See the License for the specific language governing permissions and
limitations under the License.
-->
# Supporting SGLang's native endpoints via HTTP Server
# Introduction
The SGLang HTTP server provides a REST API interface for managing and monitoring SGLang components running in a dynamo distributed environment. It leverages dynamo's service discovery mechanism to automatically find and communicate with SGLang workers across the cluster.
## Architecture Overview
The HTTP server (`sgl_http_server.py`) is built on FastAPI and integrates with dynamo's `DistributedRuntime` to discover and interact with SGLang components. It uses the following discovery flow:
1.**Service Discovery**: Queries dynamo's etcd instance to find components that expose specific endpoints
2.**Dynamic Targeting**: Automatically discovers all matching components across namespaces without requiring manual configuration
3.**Direct Communication**: Establishes direct connections to discovered component instances using dynamo's client infrastructure
## Discovery Mechanism
The server uses dynamo's hierarchical service discovery structure:
-**DistributedRuntime**: Maintains connections to etcd (service discovery) and NATS (messaging)
-**Namespace**: Logical grouping of components (default: "dynamo")

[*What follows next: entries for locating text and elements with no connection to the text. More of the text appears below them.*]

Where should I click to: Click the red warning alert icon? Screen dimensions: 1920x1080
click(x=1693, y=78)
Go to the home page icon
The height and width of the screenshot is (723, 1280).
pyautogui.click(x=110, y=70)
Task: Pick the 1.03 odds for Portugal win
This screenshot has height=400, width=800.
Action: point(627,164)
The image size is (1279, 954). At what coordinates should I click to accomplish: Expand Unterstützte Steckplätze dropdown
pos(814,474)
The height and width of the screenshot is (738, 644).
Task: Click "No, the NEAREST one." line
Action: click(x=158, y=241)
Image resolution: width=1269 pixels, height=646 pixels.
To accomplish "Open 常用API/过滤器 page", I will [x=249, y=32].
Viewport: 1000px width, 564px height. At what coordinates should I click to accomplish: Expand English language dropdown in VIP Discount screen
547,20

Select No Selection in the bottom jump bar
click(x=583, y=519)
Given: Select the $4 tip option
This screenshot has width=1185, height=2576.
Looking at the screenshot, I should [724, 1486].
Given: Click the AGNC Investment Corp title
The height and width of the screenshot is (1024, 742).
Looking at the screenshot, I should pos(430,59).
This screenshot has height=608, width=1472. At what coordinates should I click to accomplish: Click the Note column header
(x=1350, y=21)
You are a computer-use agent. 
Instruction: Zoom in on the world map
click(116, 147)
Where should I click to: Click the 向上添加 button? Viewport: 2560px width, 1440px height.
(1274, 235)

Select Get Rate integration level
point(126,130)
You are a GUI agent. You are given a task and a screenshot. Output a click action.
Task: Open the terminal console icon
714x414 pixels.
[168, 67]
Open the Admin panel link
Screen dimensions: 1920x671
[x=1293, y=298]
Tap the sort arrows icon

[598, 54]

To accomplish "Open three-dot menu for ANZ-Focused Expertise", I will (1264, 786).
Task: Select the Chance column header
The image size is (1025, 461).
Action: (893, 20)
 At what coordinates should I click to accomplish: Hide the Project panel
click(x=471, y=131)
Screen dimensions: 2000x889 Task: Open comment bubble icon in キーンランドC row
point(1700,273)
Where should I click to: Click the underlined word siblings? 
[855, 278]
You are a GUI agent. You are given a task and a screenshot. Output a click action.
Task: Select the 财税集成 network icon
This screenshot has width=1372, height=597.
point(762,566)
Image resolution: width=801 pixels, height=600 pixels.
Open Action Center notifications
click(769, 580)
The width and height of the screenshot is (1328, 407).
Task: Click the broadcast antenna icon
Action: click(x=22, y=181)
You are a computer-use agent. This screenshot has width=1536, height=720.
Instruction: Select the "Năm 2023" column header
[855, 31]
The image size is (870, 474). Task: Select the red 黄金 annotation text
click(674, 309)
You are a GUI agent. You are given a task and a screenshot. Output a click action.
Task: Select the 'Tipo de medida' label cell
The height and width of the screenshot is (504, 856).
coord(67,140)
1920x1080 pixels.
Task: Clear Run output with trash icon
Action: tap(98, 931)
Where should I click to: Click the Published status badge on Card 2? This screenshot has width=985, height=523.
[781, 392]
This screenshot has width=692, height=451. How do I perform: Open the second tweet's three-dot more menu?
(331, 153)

-**Component**: Individual SGLang workers or services
-**Endpoint**: Specific functionality exposed by each component
The discovery process queries etcd with the prefix `instances/` to find all registered components that expose the target endpoint. Components are identified by their namespace, component name, and endpoint, allowing the server to dynamically scale operations across multiple instances.
## Supported Endpoints
### Current Endpoints
#### POST /flush_cache
Flushes the radix cache across all discovered SGLang components.
**Behavior:**
- Discovers all components in the specified namespace that expose the `flush_cache` endpoint
- Sends flush requests to all instances of each discovered component
- Returns success/failure status with details about the operation
**Response:**
```json
{
"message":"Cache flush initiated",
"success":true
}
```
### Upcoming Endpoints
The following endpoints will be supported in future releases:
#### POST /start_expert_distribution_record
Begins recording expert distribution metrics across SGLang components.
#### POST /stop_expert_distribution_record
Stops the expert distribution recording process.
#### GET /dump_expert_distribution_record
Retrieves the collected expert distribution data.
## Configuration
The server accepts the following command-line arguments:
-`--port`: HTTP server port (default: 9001)
-`--ns/--namespace`: Target dynamo namespace (default: "dynamo")
-`--comp/--component`: Specific component name to target (default: discover all)
-`--endpoint`: Endpoint name to discover (default: "flush_cache")
## Usage
Start the server:
```bash
python sgl_http_server.py --port 9001 --namespace dynamo
```
The server will automatically discover all SGLang components in the specified namespace and provide HTTP endpoints for managing them.